Nuvama on Home Decor segment: Analysts expect the Home Decor segment’s Q1FY25 results to be a mixed bag, potentially influenced by the recent general elections.
In the pipes segment, they anticipate that increased demand and higher PVC prices during the quarter will likely boost volumes and lead to margin expansion.
In contrast, tile manufacturers are projected to achieve 5–6 per cent year-on-year (Y-o-Y) volume growth with stable margins, according to Nuvama Institutional Equities.
Conversely, the wood panel segment may struggle due to high timber prices, oversupply in the MDF segment, and logistical challenges in exports.
However, analysts view the pipes sector favourably, citing a rebound in real estate and government infrastructure initiatives.
“Our top picks continue to be Venus Pipes, APL Apollo Tubes and Somany Ceramics,” Nuvama analysts said in a note.
Analysts predict that Venus Pipes will see a major improvement in revenue, with top-line expected to increase by approximately 37 per cent year-on-year (YoY). The growth, analysts said, will be driven by higher utilisation of additional capacity and increased exports.
The company's shift towards direct sales and a greater proportion of seamless and large diameter welded pipes is anticipated to boost Ebitda margins by 460 basis points (bp) Y-o-Y to 20 per cent. Consequently, Ebitda and profit after tax (PAT) are projected to surge 79 per cent and 63 per cent Y-o-Y respectively, reaching Rs 49.2 crore and Rs 28.4 crore.
Meanwhile, Somany Ceramics is expected to achieve a 6 per cent Y-oY- growth in volume, although realisations may face pressure due to subdued demand.
Analysts foresee a 5 per cent improvement in the top line, driven particularly by a 45 per cent Y-o-Y growth in the bathware segment.
A higher mix of value-added products is likely to lift Ebitda margins by 100 bp Y-o-Y to 9.6 per cent. As a result, Ebitda and PAT are expected to grow 17 per cent and 22 per cent Y-o-Y respectively, amounting to Rs 59 crore and Rs 23.2 crore.
Here’s why Nuvama is betting on pipes and remains cautious on timbers:
Strong volume growth despite PVC price pressure
Despite a strong April and May, June saw cooling demand, particularly at the distributor level, amid stable PVC prices in the trade channel. Analysts suggest PVC may have peaked out due to a 9 per cent quarter-on-quarter (Q-o-Q) price increase.

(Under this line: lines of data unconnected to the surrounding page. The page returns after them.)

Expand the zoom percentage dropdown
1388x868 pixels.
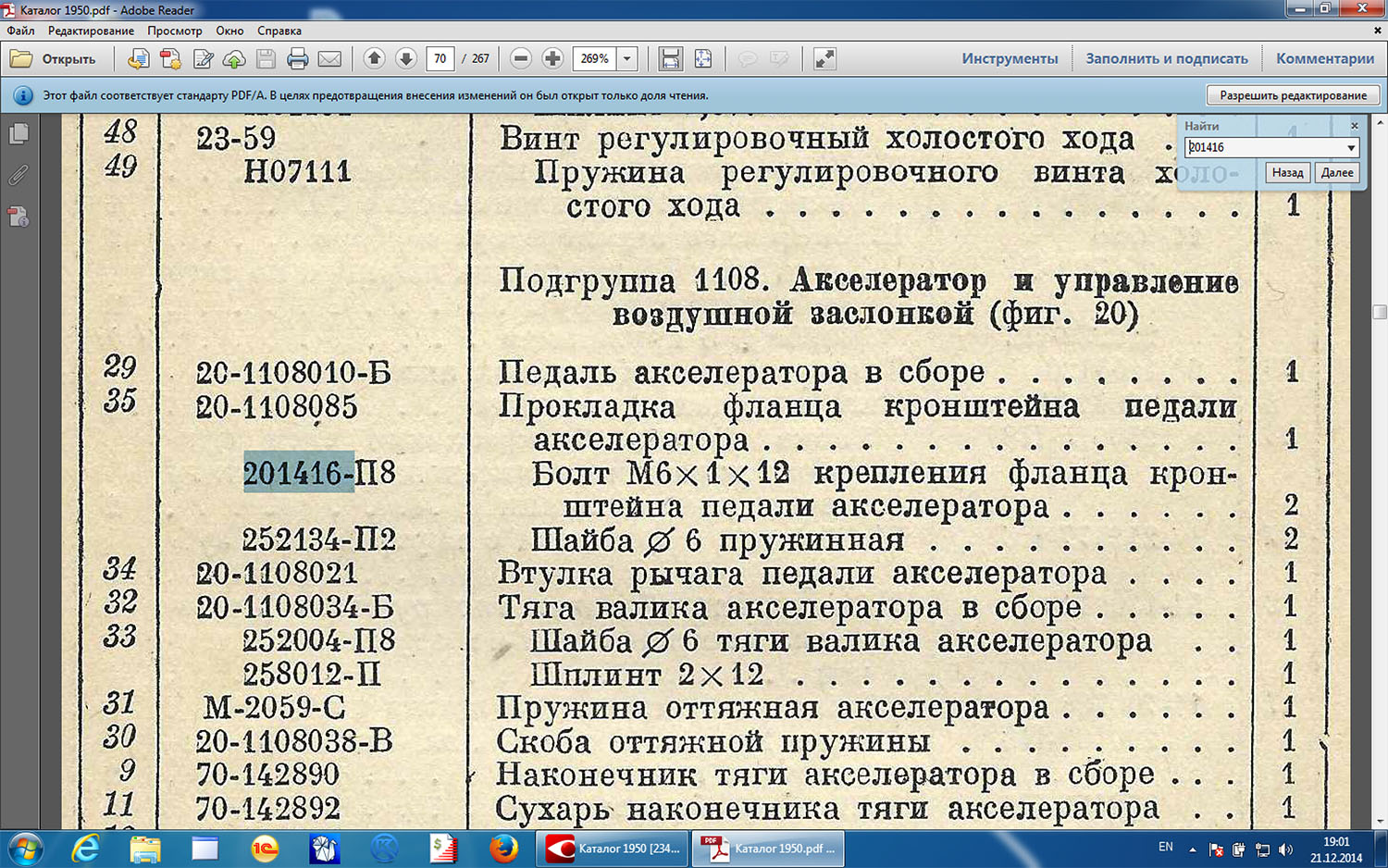pyautogui.click(x=627, y=58)
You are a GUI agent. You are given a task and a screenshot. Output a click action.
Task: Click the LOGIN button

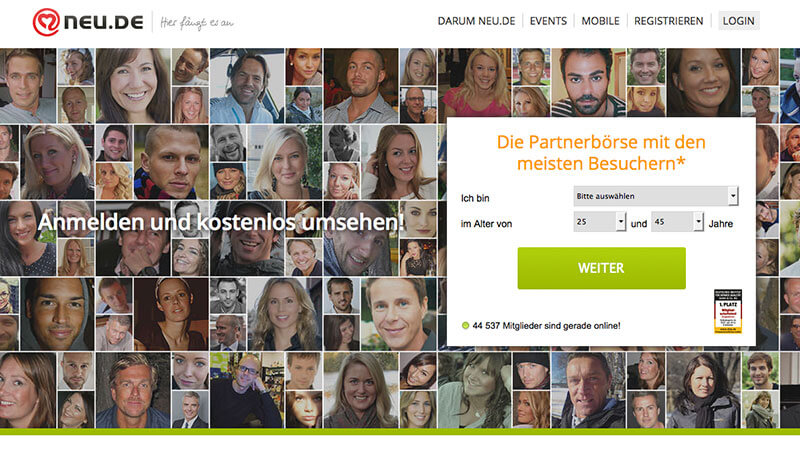click(x=738, y=21)
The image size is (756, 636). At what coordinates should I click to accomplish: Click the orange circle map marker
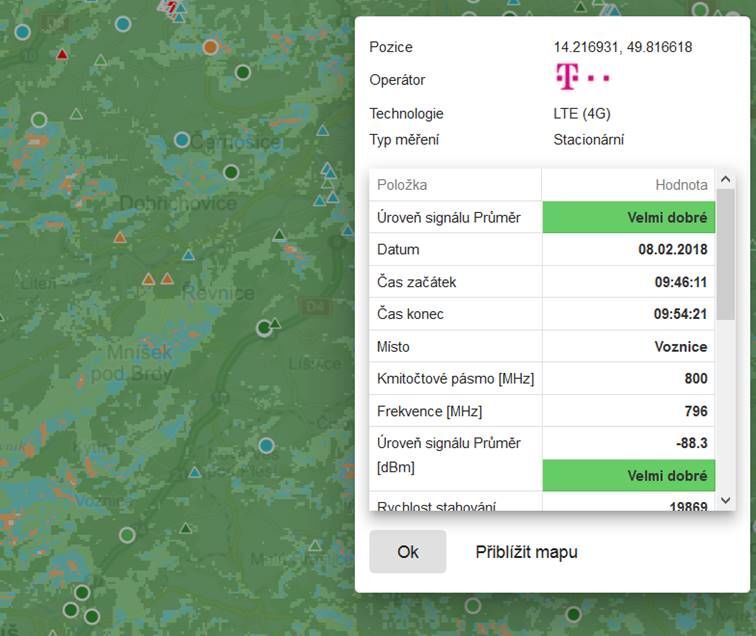click(210, 46)
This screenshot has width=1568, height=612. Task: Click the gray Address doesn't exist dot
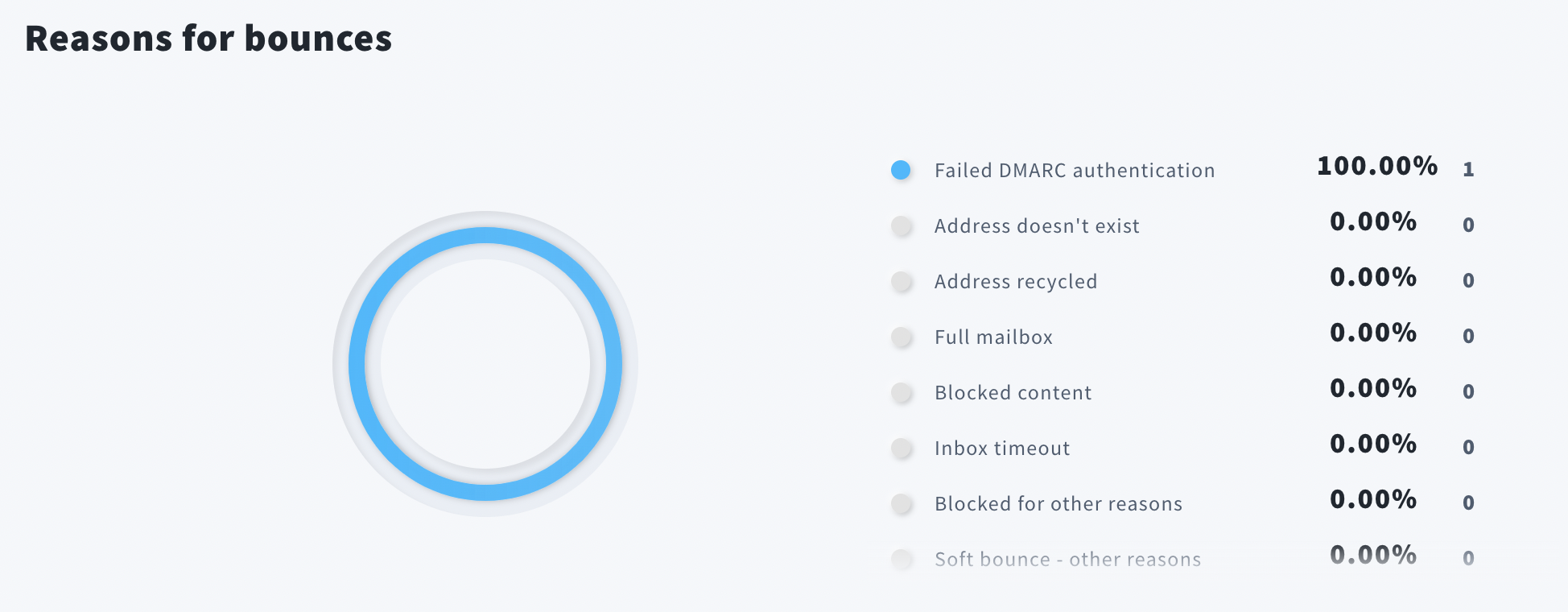pos(902,225)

With a higher share of lower-margin agri pipes, analysts believe, average realisations are expected to decrease, potentially impacting profitability despite double-digit volume growth forecasts. Inventory gains might not translate into visible profitability improvements.

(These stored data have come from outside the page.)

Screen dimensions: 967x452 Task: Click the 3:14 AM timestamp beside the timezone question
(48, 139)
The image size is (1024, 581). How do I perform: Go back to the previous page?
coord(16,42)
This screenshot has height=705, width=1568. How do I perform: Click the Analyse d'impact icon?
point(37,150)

Tile demand yet to pick up
Analysts predict tile companies to see a volume growth of 5–6 per cent YoY in both domestic and export markets amid weak demand.
Flat realisations, they said, are expected due to ongoing competitive pricing pressures, despite moderate gas prices.
Additionally, companies are expanding capacity and focusing on value-added products to enhance margins, anticipating growth from a real estate recovery. Revenue and Ebitda for tile players are projected to increase 5 per cent and 6 per cent Y-o-Y, respectively.
Wood panel in rough patch as elevated timber prices hurt
The rough patch of wood panel players is expected to continue in Q1FY25, according to Nuvama. Despite strong 15–20 per cent compound annual growth rate (CAGR) demand for MDF, analysts believe, oversupply in the domestic market and high costs, including elevated timber prices, are squeezing margins.
The logistic issues, meanwhile, are expected to impact laminate exports.
“Elevated timber cost continues to hurt the wooden players and is expected to ease only towards the year-end. Consequently, while revenues of wood panel players are expected to increase by 11 per cent Y-o-Y, their Ebitda is likely to fall by 4 per cent,” Nuvama said.